→ **ТЕКСТ ДЛЯ ЧТЕНИЯ**

%%

Во-первых, он ни на волос не переменил общего движения, хотя и совершил массу великих дел.
Во-вторых, кто же не знает, что предшественников он не имел, школы не оставил и на целых шестьдесят лет по смерти был вполне основательно забыт? А его система воспитания и образования войск была бы и совершенно утрачена, не оставь он в наследие грядущим поколениям свою бессмертную «Науку побеждать» и приказы, отданные австрийцам в 1799 году. Может быть возразят, что его вспоминали в годину катастроф 1805 и 1807 годов? Не только вспоминали, а еще раньше даже памятник ему в греческом вкусе поставили.
Но вспоминать имя такого человека, а не следовать его системе, не вдохновляться его делами, именно и значит забыть. Даже не только забыли, а как бы в насмешку над великой тенью так втерли солдату ненавистное Суворову «не могу знать», что оно слышалось, да и слышится, чуть не на каждом шагу. Для него чем солдат был живее, восприимчивее, тем лучше; после него первая забота была вытравить «сей вредный дух» и обезличить, омашинить солдата. На скамейке усидеть легче и спокойнее, чем на горячем боевом коне. Правда и то, что на скамейке далеко не уедешь.
Даже современники его ничем от него не позаимствовались, хотя победа, не изменявшая ему во всю жизнь, могла бы, по-видимому, навести на мысль, что позаимствоваться как будто есть чем; а о потомках и говорить нечего. Сих последних потянуло именно в сторону «общего движения», т. е. за прусским королем, невзирая на то, что прусского короля били, а Суворова не били, как жаловался последний в одну из горьких минут своей жизни. Изо всего этого явствует, что если post hoc было, то propter hoc вовсе не было, и А. Ф. Петрушевский совершенно прав, утверждая, что в «стае екатерининских орлов» Суворов есть явление исключительное по размерам военного дарования, по оригинальности военного искусства, по самобытности своей военной теории и поэтому не может быть назван ни естественным продуктом своего века, ни логическим шагом предшествовавшей русской военной истории.

%%

→ **ЧТО СДЕЛАТЬ**
• 1. Сколько лет после смерти Суворов, согласно тексту о нем, был основательно забыт?
• 2. Напишите продолжение текста о Суворове, начиная после его последнего предложения.

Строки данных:
%%

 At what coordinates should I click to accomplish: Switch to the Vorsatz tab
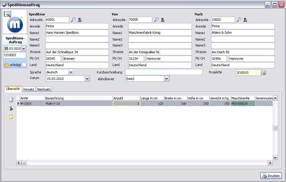click(28, 89)
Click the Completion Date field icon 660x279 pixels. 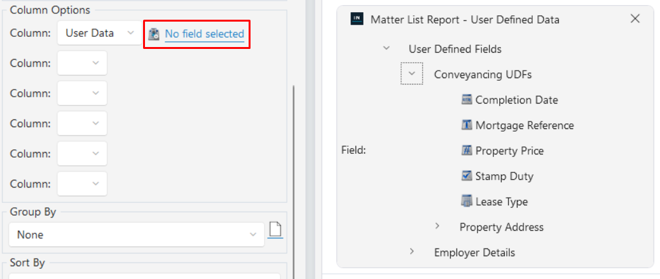point(466,100)
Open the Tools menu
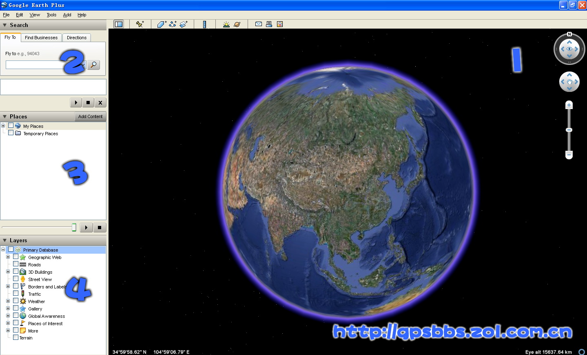 click(51, 15)
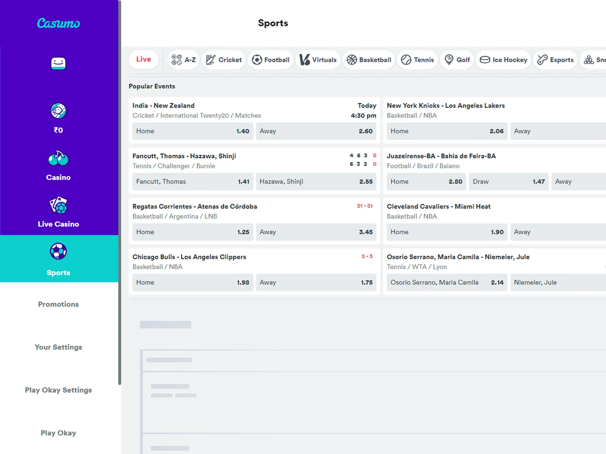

%%

→ **ИТОГОВЫЕ ОТВЕТЫ**
• 1. Шестьдесят лет.

• 2.
Природа не справляется с настроениями эпох и выбрасывает в жизнь людей по непостижимым, ей одной ведомым законам. Иные нарождающиеся опережают людской табун, и тогда они остаются одинокими, не взирая на поразительные фактические доказательства того, что правда натуры вещей на их стороне и что за ними идти было бы недурно; и выходит по евангельскому слову – «возопиют камни, и не имут веры»; таков был Суворов. Иные отстают, т. е. опаздывают родиться; эти всегда усиливаются повернуть на старое. Наконец, большинство попадает как раз в табун, и только эти последние действительно являются продуктом своей эпохи и попадают в выразители «новых (!) форм и общих стремлений». Новых по пословице: «Тех же щей, да пожиже (иногда погуще) влей». А щи-то в настоящем случае заварил император Петр III, а доварил император Павел I.
В современных военных реформах Суворов не принимал никакого участия, да это и не было его делом; даже думаю, что он к этим реформам был равнодушен, проникнутый великим боевым идеалом, который внушал ему, что та либо другая организация безразличны, если люди настроены прямо смотреть в глаза опасности и бесповоротно жертвовать собой.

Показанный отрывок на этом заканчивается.